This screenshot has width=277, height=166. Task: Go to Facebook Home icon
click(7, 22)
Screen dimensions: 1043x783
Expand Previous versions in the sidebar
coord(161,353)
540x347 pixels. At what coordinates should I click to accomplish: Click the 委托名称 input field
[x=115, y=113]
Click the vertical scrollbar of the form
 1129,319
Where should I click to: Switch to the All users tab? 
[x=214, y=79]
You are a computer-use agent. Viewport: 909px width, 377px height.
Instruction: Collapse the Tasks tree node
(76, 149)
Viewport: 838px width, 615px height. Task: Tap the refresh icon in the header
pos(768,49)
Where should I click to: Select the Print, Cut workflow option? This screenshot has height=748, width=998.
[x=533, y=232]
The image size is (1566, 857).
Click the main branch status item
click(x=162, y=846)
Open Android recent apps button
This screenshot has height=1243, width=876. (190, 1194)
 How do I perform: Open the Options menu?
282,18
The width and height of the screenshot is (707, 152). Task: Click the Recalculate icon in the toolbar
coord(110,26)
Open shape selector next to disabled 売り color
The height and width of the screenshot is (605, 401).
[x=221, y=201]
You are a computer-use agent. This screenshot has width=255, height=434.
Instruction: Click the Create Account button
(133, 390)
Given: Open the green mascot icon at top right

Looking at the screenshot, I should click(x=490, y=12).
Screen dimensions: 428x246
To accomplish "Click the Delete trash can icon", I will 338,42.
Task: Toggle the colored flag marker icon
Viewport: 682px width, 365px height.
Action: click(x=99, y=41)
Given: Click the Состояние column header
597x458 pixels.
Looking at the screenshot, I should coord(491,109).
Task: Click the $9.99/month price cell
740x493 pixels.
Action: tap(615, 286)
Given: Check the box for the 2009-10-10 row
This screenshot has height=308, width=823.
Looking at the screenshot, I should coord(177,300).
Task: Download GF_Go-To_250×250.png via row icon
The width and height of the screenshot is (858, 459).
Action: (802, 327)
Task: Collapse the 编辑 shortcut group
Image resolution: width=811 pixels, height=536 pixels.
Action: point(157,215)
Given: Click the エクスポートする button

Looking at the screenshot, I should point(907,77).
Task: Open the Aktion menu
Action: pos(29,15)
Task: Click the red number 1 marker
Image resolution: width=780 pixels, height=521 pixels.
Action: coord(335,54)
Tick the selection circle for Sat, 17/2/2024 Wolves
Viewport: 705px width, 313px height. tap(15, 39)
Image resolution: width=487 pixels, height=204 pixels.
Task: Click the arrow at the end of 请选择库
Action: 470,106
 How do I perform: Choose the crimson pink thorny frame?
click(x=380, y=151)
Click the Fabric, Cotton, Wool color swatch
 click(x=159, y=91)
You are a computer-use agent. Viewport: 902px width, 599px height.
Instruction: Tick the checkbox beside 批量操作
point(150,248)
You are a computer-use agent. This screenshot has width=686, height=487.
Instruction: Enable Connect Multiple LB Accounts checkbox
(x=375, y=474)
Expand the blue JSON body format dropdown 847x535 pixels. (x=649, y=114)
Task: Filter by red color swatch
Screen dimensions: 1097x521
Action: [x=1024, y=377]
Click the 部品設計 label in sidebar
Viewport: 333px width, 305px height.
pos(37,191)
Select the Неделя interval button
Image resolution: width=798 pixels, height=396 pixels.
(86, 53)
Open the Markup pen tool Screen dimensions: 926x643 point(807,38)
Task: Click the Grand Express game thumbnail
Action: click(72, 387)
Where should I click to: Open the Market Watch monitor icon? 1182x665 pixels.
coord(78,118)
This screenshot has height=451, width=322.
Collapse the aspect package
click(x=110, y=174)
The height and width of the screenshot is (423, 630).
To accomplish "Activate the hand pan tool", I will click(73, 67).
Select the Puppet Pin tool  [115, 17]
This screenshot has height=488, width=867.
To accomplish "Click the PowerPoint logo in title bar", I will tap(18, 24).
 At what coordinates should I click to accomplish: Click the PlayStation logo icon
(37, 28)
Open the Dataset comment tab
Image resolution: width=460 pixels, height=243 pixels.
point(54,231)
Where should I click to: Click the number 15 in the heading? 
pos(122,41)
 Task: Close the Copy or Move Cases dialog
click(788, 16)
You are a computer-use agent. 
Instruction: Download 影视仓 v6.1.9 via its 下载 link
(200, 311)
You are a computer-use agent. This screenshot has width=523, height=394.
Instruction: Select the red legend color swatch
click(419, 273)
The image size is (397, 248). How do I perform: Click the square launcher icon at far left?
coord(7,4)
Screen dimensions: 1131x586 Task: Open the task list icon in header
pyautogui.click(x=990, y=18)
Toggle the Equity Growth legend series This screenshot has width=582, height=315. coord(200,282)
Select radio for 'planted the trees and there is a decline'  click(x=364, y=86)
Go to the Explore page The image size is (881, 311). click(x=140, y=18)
-=-=-
TASK BRIEF:
Copy out each line of the records that holds the string "computer".

ANSWER TO THE PROBLEM:
You are a computer-use agent. Viewport: 909px width, 377px height.
You are a computer-use agent. This screenshot has width=255, height=434.
You are a computer-use agent. Viewport: 902px width, 599px height.
You are a computer-use agent. This screenshot has width=686, height=487.
You are a computer-use agent. 
You are a computer-use agent. This screenshot has width=523, height=394.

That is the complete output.